- Born: Stefan Kirov Kanchev August 6, 1915 Kalofer, Kingdom of Bulgaria
- Died: August 22, 2001 (aged 86)
- Known for: Graphic art
- Awards: Order of Cyril and Methodius 1st class 1956

= Stefan Kanchev =

Bulgarian graphic artist

Stefan Kirov Kanchev (Стефан Киров Кънчев /bg/; 6 August 1915 – 22 August 2001) was a Bulgarian graphic artist best known for his logo design work. Referred to as the "father of Bulgarian graphic design" and the "master of the trademark", Kanchev authored around 1,600 logos, including logos for the National Palace of Culture, National Art Gallery, National Opera and Ballet, Bulgarian National Television, Union of Bulgarian Artists, TZUM, International Fair Plovdiv, and Petrol AD.

==Early life==
Kanchev was born 6 August 1915 in Kalofer, a town in the sub-Balkan valleys of south central Bulgaria (then the Kingdom of Bulgaria). The son of an icon painter, he enrolled at the National Academy of Art in the capital Sofia when he was 25, where he studied mural painting in 1940–1945 under Dechko Uzunov.

==Career==
After leaving the National Academy of Art shortly before graduation, Kanchev took part in exhibitions and biennales in Bulgaria and abroad over the next 22 years, including Belgrade, Budapest, Berlin, Moscow, Warsaw, Brno, Ljubljana and New York City. During this time, individual exhibitions of his work were organized in Sofia, Moscow, Prague, Berlin, Warsaw and Budapest, among other cities.

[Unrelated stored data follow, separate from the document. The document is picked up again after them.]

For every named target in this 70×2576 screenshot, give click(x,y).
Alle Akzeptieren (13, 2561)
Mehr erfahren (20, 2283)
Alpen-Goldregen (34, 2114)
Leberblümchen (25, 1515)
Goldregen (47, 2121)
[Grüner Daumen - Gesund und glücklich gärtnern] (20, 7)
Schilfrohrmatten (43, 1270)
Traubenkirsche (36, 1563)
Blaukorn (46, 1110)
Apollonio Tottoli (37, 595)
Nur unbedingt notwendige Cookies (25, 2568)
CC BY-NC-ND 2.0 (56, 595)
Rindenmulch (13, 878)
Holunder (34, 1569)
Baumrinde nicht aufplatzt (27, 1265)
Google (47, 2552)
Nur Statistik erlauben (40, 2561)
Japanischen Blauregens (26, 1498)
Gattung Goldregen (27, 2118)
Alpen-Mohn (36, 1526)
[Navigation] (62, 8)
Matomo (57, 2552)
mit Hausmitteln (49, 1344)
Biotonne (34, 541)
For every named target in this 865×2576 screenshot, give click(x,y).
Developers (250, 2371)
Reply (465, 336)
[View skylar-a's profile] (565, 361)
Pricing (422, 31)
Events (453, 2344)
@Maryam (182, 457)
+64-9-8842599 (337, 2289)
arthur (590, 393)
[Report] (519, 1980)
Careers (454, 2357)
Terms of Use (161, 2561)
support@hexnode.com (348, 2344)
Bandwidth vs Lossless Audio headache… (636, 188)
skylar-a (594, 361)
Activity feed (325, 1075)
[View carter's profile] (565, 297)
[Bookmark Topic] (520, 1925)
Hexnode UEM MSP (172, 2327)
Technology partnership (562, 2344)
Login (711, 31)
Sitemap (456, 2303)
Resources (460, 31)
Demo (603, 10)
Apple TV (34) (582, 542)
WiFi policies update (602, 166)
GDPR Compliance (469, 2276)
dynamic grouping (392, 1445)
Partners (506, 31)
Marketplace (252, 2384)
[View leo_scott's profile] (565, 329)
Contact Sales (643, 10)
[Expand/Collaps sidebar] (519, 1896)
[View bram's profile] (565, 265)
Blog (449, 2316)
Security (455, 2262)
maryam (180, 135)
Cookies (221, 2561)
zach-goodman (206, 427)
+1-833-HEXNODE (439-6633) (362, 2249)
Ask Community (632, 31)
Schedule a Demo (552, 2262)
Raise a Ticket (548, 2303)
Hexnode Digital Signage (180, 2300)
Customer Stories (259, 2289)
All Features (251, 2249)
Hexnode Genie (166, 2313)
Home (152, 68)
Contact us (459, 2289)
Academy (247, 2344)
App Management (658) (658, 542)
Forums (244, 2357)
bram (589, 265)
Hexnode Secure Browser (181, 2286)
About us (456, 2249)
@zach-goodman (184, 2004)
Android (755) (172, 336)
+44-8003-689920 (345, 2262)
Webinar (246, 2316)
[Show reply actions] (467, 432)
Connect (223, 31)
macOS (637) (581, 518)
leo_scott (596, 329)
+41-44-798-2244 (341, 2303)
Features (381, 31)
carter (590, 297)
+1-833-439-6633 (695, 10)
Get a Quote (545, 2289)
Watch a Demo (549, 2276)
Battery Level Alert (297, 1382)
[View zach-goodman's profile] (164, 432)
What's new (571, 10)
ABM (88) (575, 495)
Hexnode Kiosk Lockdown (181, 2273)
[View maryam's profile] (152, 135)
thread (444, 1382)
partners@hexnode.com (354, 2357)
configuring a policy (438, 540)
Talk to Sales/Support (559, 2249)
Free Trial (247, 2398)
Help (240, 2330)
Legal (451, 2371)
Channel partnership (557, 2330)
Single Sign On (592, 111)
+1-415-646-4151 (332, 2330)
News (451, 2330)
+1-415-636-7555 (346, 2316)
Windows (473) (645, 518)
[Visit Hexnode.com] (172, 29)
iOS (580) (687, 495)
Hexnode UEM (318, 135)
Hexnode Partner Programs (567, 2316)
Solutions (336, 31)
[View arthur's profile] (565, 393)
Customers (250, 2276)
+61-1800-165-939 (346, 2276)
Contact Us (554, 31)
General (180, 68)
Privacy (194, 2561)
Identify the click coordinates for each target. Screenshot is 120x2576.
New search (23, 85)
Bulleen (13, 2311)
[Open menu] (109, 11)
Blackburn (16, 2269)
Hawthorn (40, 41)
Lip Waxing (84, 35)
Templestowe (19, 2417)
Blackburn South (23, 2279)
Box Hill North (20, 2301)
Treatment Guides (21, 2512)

In 1967 when he was 52, Kanchev participated in an AIGA (American Institute of Graphic Arts) international exhibition in which he presented 23 of his logos, including his Petrol AD trademark. Fifteen years later, in 1982, Japanese magazine Idea ran a 16-page feature on Kanchev and his work. At the age of 79 in 1994 he was named among the world's top ten trademark artists along with Paul Rand and Saul Bass. Kanchev died on 22 August 2001. In June 2009, the premier Sofia Design Week featured an exhibition dedicated to Kanchev's logos.

==Themes and styles==
Kanchev's work spanned most varieties of applied art, though he was most productive in his trademark and logo work and as a designer of book covers, posters, greetings cards, print advertisements, stamps, product labels and packaging. As a designer, Kanchev was often inspired by traditional Bulgarian art and folklore.

==Reception==
According to the Bulgarian Academy of Sciences Encyclopedia of Fine Arts in Bulgaria, Kanchev's work "was distinguished by rich imagination, even and clear composition, successful relation between type and image, clean shapes [and] original artistic ideas that entirely fulfill the content of the work". In the words of artist and critic Ivan Nenov, "[Kanchev's] trademarks are entirely new, modern without being merely fashionable... Each of these trademarks can be magnified to a monumental size or reduced to a miniature, and it will not lose neither its readability nor its graceful beauty." For his efforts, Kanchev has received state decorations of Bulgaria, including the Order of Cyril and Methodius 1st class (in 1956, 1963 and 1969), Red Flag of Labour (1965), and People's Republic of Bulgaria 2nd class (1975).